**Assignment**
Search the records that follow and extract every line containing the string "Click".

====== Information

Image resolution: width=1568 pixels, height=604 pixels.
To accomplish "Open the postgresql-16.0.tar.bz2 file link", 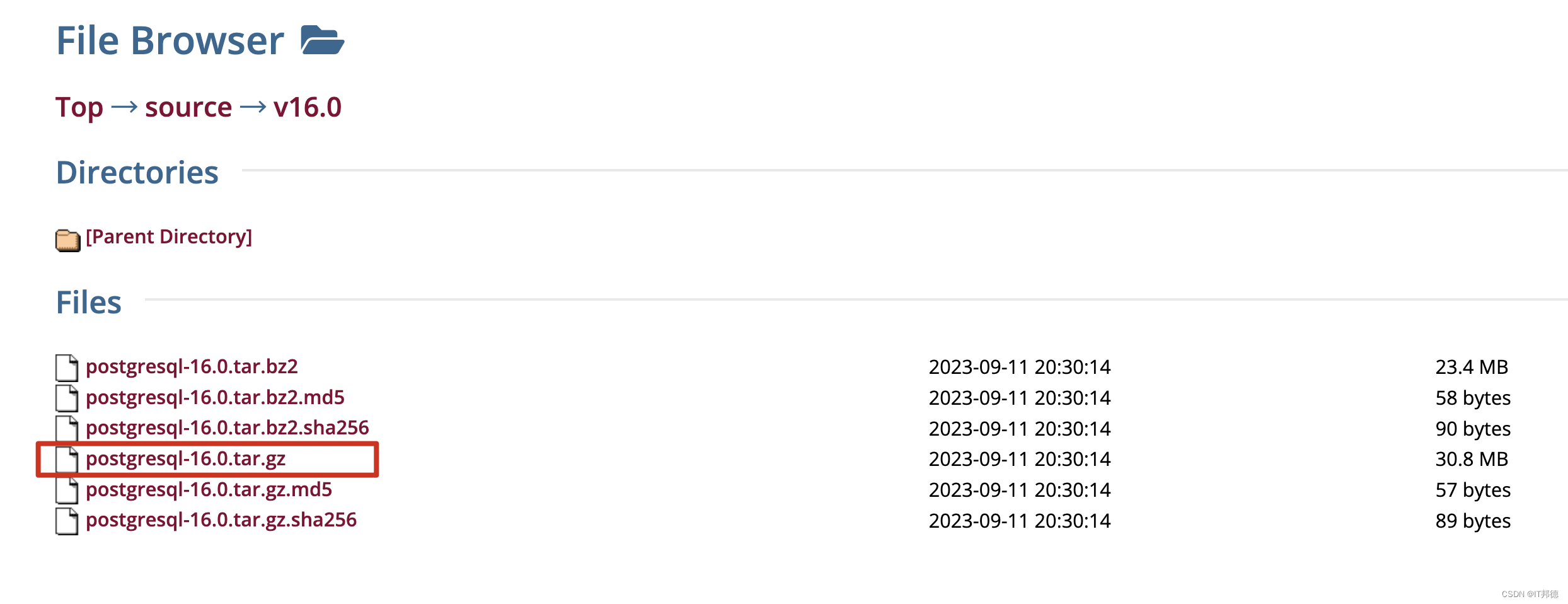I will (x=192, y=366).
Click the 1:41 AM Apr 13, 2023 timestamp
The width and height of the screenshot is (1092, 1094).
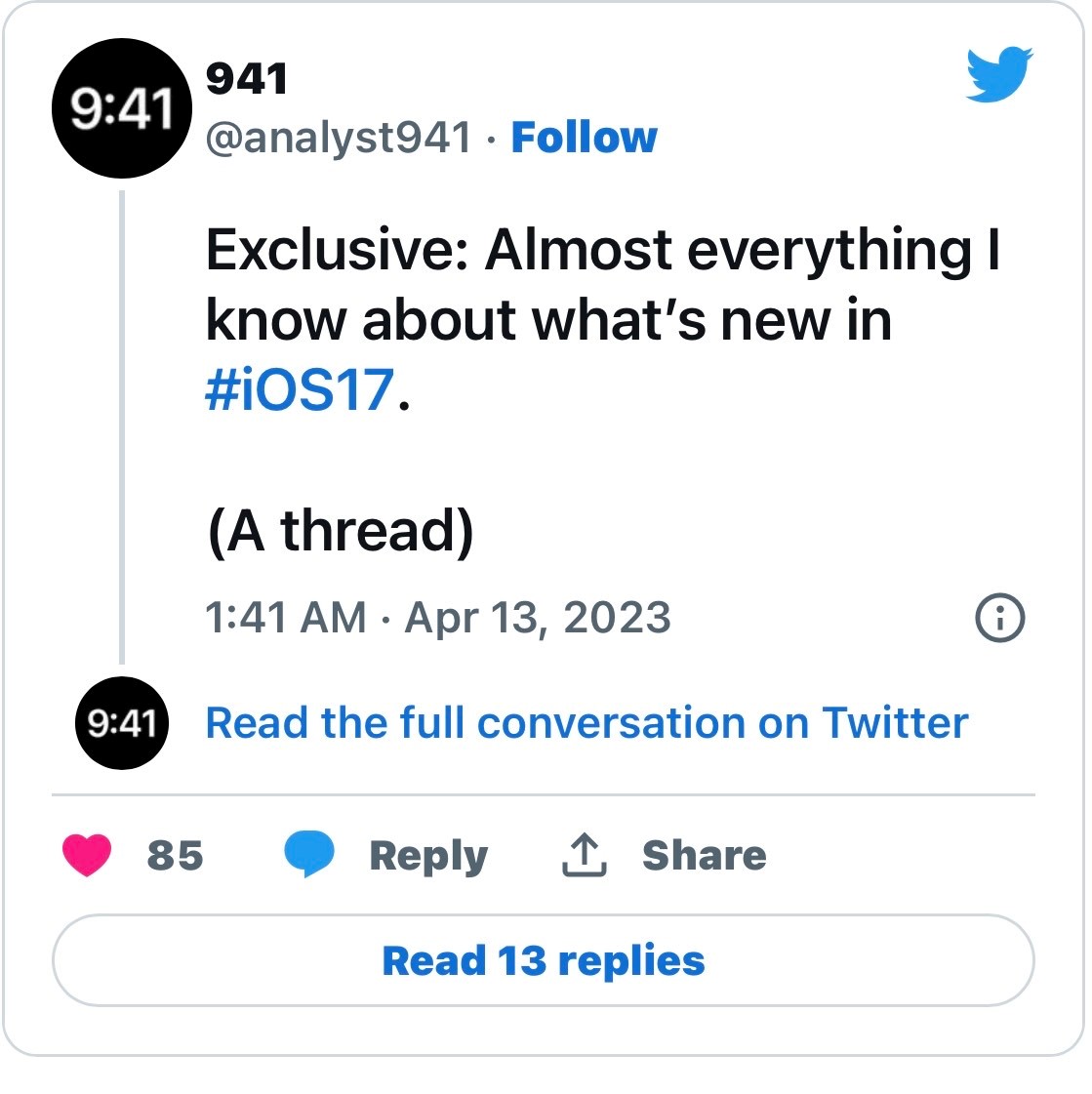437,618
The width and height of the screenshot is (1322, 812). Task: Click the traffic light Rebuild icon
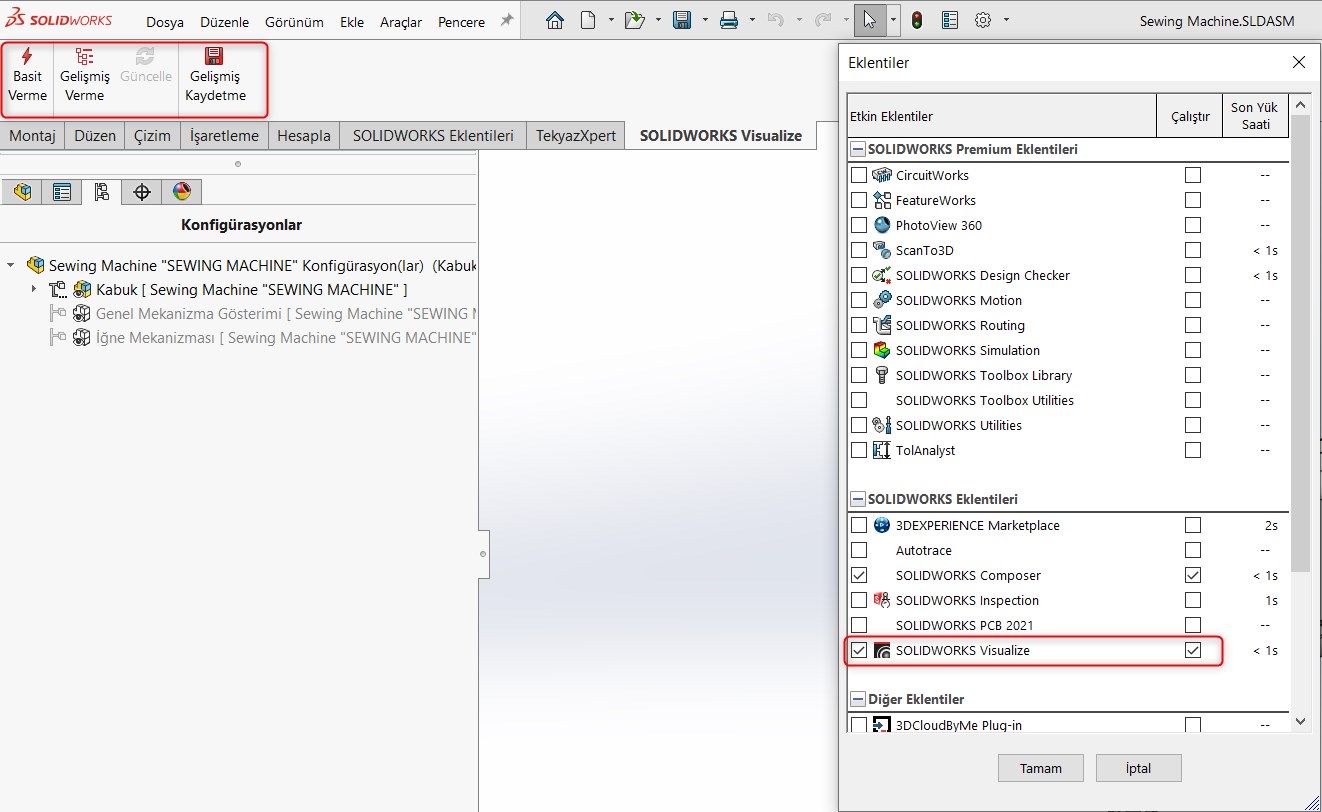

============

**Reply to the exercise**
Click the 1:41 AM Apr 13, 2023 timestamp
The width and height of the screenshot is (1322, 812). Task: Click the traffic light Rebuild icon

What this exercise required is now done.